Proc Natl Acad Sci U S A. 1995 Dec 5;92(25):11921-5. doi: 10.1073/pnas.92.25.11921.
A computer analysis of 2328 protein sequences comprising about 60% of the Escherichia coli gene products was performed using methods for database screening with individual sequences and alignment blocks. A high fraction of E. coli proteins--86%--shows significant sequence similarity to other proteins in current databases; about 70% show conservation at least at the level of distantly related bacteria, and about 40% contain ancient conserved regions (ACRs) shared with eukaryotic or Archaeal proteins. For > 90% of the E. coli proteins, either functional information or sequence similarity, or both, are available. Forty-six percent of the E. coli proteins belong to 299 clusters of paralogs (intraspecies homologs) defined on the basis of pairwise similarity. Another 10% could be included in 70 superclusters using motif detection methods. The majority of the clusters contain only two to four members. In contrast, nearly 25% of all E. coli proteins belong to the four largest superclusters--namely, permeases, ATPases and GTPases with the conserved "Walker-type" motif, helix-turn-helix regulatory proteins, and NAD(FAD)-binding proteins. We conclude that bacterial protein sequences generally are highly conserved in evolution, with about 50% of all ACR-containing protein families represented among the E. coli gene products. With the current sequence databases and methods of their screening, computer analysis yields useful information on the functions and evolutionary relationships of the vast majority of genes in a bacterial genome. Sequence similarity with E. coli proteins allows the prediction of functions for a number of important eukaryotic genes, including several whose products are implicated in human diseases.

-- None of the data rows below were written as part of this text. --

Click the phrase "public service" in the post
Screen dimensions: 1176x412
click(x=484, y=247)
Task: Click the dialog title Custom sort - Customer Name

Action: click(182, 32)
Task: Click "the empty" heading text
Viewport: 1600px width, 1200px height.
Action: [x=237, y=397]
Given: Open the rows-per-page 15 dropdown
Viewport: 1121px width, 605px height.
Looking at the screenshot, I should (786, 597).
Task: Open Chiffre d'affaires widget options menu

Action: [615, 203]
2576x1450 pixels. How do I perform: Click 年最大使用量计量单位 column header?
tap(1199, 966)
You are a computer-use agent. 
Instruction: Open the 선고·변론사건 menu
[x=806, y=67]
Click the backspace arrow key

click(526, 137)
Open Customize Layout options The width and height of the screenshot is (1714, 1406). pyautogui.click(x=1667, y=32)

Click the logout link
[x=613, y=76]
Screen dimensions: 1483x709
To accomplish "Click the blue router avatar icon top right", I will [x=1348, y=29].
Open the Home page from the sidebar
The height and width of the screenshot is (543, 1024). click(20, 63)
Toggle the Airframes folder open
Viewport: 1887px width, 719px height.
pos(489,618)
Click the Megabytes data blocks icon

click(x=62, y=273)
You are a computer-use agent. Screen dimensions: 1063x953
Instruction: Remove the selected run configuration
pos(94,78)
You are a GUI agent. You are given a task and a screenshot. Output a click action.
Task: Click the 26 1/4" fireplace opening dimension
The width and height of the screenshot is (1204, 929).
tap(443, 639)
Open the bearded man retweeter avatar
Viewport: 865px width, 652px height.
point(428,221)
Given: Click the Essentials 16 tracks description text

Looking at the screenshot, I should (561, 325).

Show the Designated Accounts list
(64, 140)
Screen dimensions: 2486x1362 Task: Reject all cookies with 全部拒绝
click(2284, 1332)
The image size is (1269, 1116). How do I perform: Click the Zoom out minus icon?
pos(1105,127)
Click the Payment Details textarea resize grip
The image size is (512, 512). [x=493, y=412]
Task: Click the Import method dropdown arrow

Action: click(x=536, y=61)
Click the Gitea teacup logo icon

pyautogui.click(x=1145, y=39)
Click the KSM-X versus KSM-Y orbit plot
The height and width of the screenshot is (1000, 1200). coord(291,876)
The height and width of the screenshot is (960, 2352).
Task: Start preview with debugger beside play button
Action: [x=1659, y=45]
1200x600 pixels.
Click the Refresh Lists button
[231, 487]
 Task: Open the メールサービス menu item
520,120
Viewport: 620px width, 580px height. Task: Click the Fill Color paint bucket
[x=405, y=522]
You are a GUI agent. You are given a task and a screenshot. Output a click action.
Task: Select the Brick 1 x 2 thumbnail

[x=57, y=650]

利用针对单个序列和比对模块的数据库筛选方法,对包含约60%大肠杆菌基因产物的2328个蛋白质序列进行了计算机分析。很大一部分大肠杆菌蛋白质(86%)与当前数据库中的其他蛋白质显示出显著的序列相似性;约70%的蛋白质至少在远缘细菌水平上表现出保守性,约40%含有与真核生物或古细菌蛋白质共有的古老保守区域(ACR)。对于90%以上的大肠杆菌蛋白质,功能信息或序列相似性,或两者都有。46%的大肠杆菌蛋白质属于基于成对相似性定义的299个旁系同源物(种内同源物)簇。另外10%可以通过基序检测方法纳入70个超级簇。大多数簇仅包含两到四个成员。相比之下,所有大肠杆菌蛋白质中近25%属于四个最大的超级簇,即具有保守“沃克型”基序的通透酶、ATP酶和GTP酶、螺旋-转角-螺旋调节蛋白以及NAD(FAD)结合蛋白。我们得出结论,细菌蛋白质序列在进化过程中通常高度保守,大肠杆菌基因产物中约50%的含ACR蛋白质家族都有代表。利用当前的序列数据库及其筛选方法,计算机分析能够得出关于细菌基因组中绝大多数基因的功能和进化关系的有用信息。与大肠杆菌蛋白质的序列相似性有助于预测一些重要真核基因的功能,包括一些其产物与人类疾病有关的基因。